Родион еще перед походом на кладбище пытал друга: «Ну почему ты думаешь, что золото должно быть в могиле?», но Матвей или отмалчивался, или бросал с хмурым упорством: «А где ему быть?»

– Я когда проснулся после попойки и увидел гору трупов, то поначалу совсем голову потерял. А потом, перед тем как всех в карету грузить, думаю, ведь надобно будет их документы предъявить… кому-то, кто их хоронить будет. Документов ни у кого не было. Видно, Шамбер каждого обыскал перед тем, как скрыться, дескать, трупы, а кто такие – неведомо. Меня он не обыскивал, оставил при бумагах. Мол, если при русском князе документ есть, так даже и неплохо, пусть думают, что карета с русскими. Когда я паспорта искал, у Виктора под подкладкой нащупал бумагу. Достать ее не составляло труда. В этой бумаге были польские фамилии и подробное описание, где эти господа живут. А я эту бумагу с собой не взял. Не люблю я чужие тайны. Я тогда, помнится, подумал, зачем мне лишние неприятности? Это тайна Сюрвиля, пусть с ним в могилу и уходит. А потом все у меня совсем из головы выскочило.

– То есть ты хочешь сказать, что в Петербурге об этом и не вспомнил?

– Нет, вспомнил. Помнишь, Бирон говорил, что в Варшаву от имени Сюрвиля пришли два письма? И каждому из польских панов было отказано в деньгах. Но поначалу я не сообразил, что Шамбер этих варшавских адресов не знал, и ему их надо было заполучить.

– Странно, что он не взял их сразу у мертвого Сюрвиля.

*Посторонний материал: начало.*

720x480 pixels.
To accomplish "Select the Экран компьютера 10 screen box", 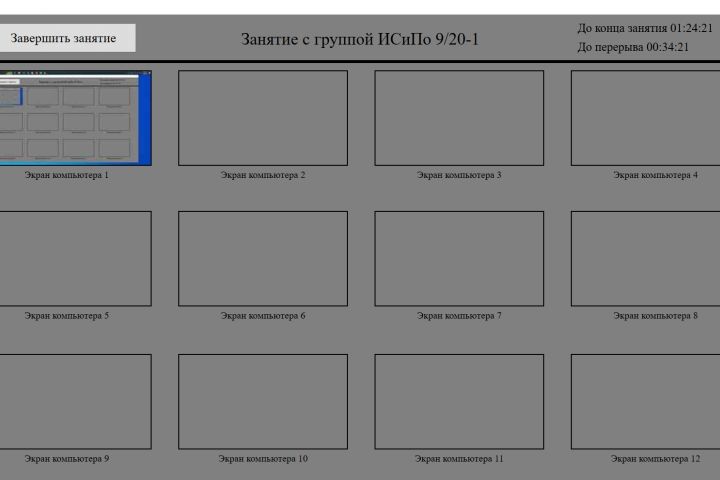I will coord(263,401).

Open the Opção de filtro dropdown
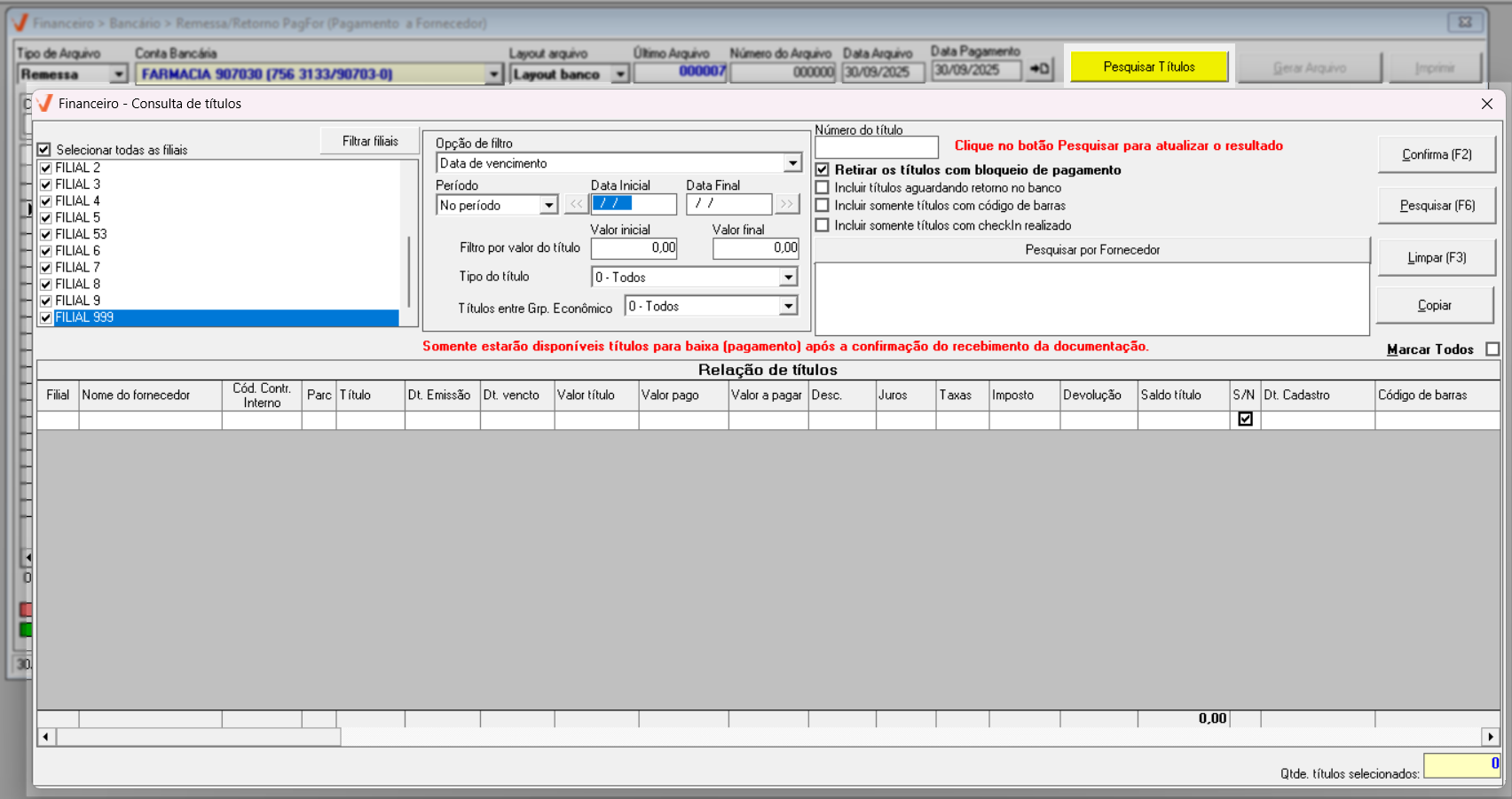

– Говорю, торопился. Все документы выгреб, а под подкладкой жюсокора пошарить не догадался. А может быть, ему что-то помешало. Кажется, зачем золото из кареты выгружать? Проще покойников вынуть – и скачи себе на все четыре стороны! Ан нет… Могло такое случиться, что кто-то из нападавших остался жив. Или карету ждали… Словом, ему надо было как можно скорее увезти золото и стать его полновластным хозяином. А хорошая мысль написать в Варшаву пришла к нему уже в дороге. По-моему, логично, а?

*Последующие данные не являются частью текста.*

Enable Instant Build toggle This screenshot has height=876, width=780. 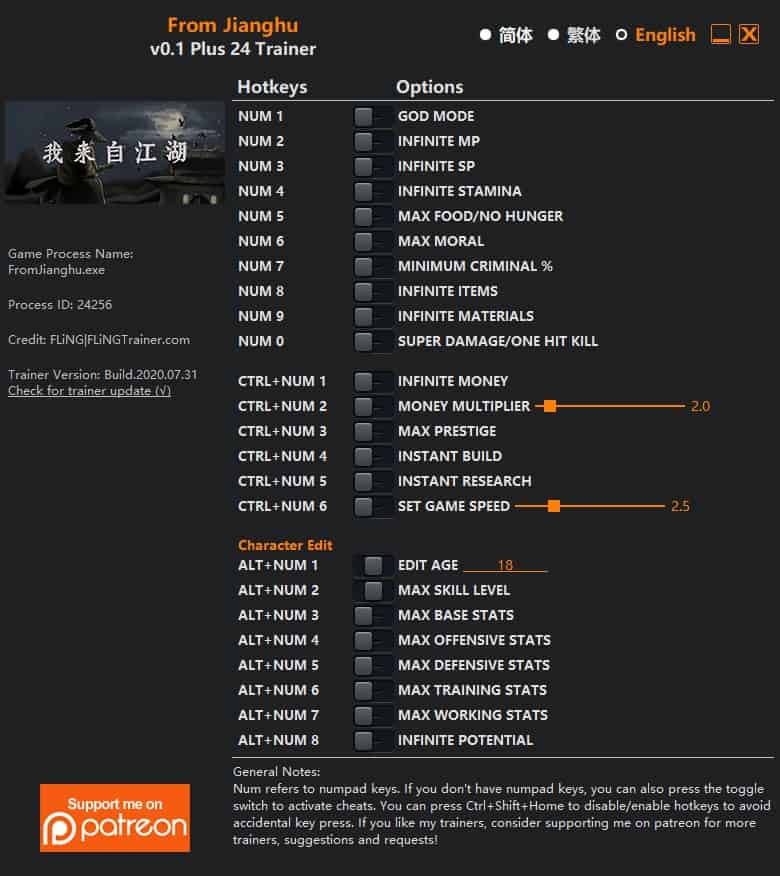tap(373, 456)
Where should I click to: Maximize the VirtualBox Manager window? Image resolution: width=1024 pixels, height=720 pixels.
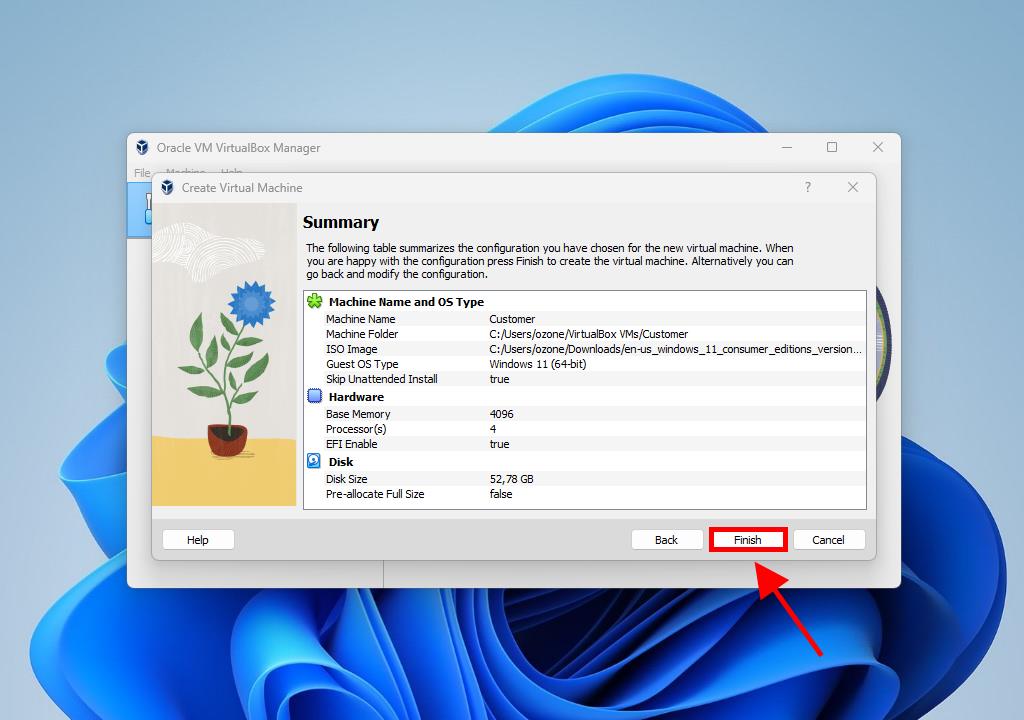[x=831, y=147]
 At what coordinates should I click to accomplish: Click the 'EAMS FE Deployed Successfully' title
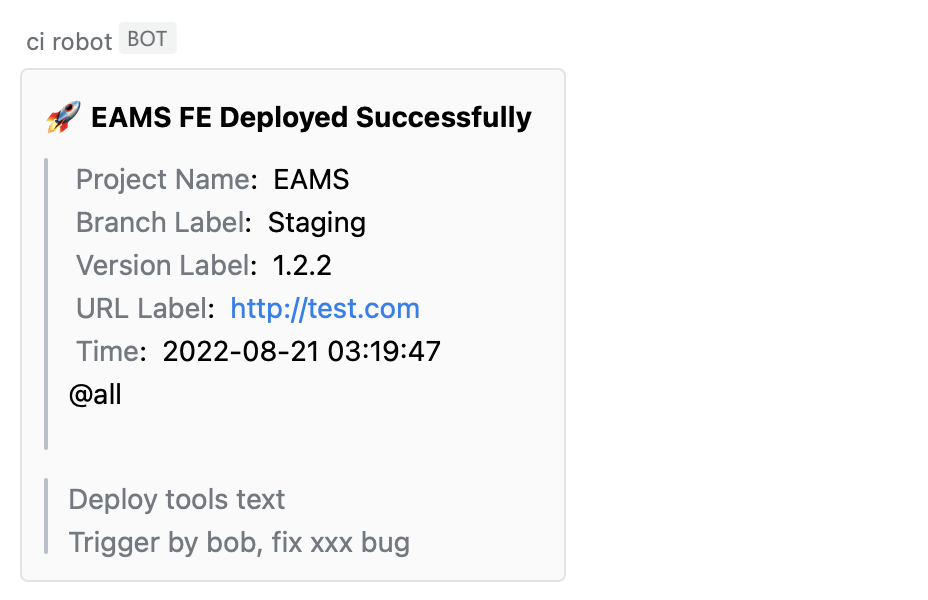(x=311, y=118)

– Логично. Он вернулся в деревню…

– И узнал, что некто вывез трупы из леса. Видимо, тогда он не предполагал, что этот некто был я, иначе бы не удивился так нашей встрече на балу. Он глаза вытаращил, словно покойника увидел.

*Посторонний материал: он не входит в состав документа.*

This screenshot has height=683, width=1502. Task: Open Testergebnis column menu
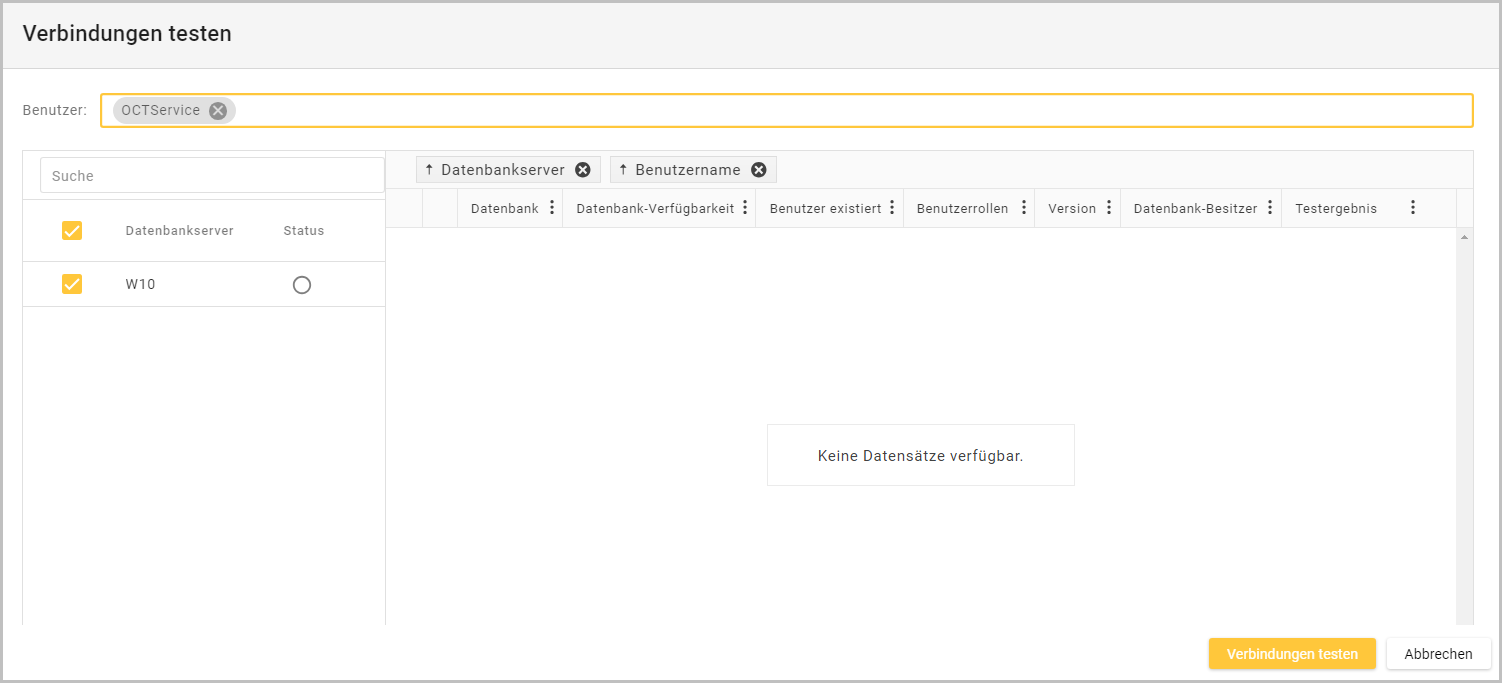coord(1413,208)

– Хочешь, продолжу? – не выдержал Родион. – Он вернулся в деревню и узнал, что убитых похоронили. Он нашел могилу. Но зачем он золото в могилу зарыл?

– А куда ему девать эдакую тяжесть? В Россию везти он его не мог. И вообще, главным для него было отвести от себя подозрение. Может быть, он вообще считал, что Сюрвиля похоронили как безымянного покойника. «Где лежит француз, который в голову ранен?» Могильщик ему показал. А когда он могилу ночью разрыл – это ведь труд адовый, – он туда золото и спрятал. Скорее всего он руководствовался простой мыслью – ближе положишь, легче найдешь. Жюсокор Виктора на кладбище в темноте он обыскивать не стал, он очень торопился, а потому принес его в лачугу могильщика, а там и вытащил нужные бумаги.

– Ну да… а брать с собой чужой кафтан, да еще добытый таким нечеловеческим способом, он не захотел и подарил его могильщику.

…Разговаривая с Родионом, Матвей развязал один из мешков, запустил в него руку и вытащил горсть монет.

– Пересчитать хочешь? – усмехнулся Родион.

– Могилой воняет… – Матвей бросил монеты назад в мешок.

– А говорят, золото не пахнет. А ведь ксендз-мудрец предупреждал меня: поиск справедливости приводит еще к большей несправедливости.

– Что ж теперь – и справедливость искать не надо?

– Надо, но по-умному. – Родион почувствовал вдруг, как смертельно он устал. – Понимаешь, Матвей, мы ведь, по сути, украли эти деньги. Они нам не принадлежат.

– А кому они принадлежат?

– Я думаю, Польше.

– Ее избирателям. – Матвей кивнул головой. – Но мы с тобой стоим за Августа.

– В гробу я видел этого Августа, – обозлился Родион.

– Знаешь, Родька, давай по-простому. За Августа стоит наше отечество, а мы у него на службе. Стало быть, эти деньги принадлежат враждебной нам державе.

– Это Польша-то тебе враждебная? Чем это она тебе не угодила?

– Да, не получается, – согласился Матвей. – Давай совсем по-простому. Мы с тобой добыли эти деньги, чтобы Бирон от меня отвязался и не запихнул меня, а заодно и тебя, опять в подвал. Справедливо?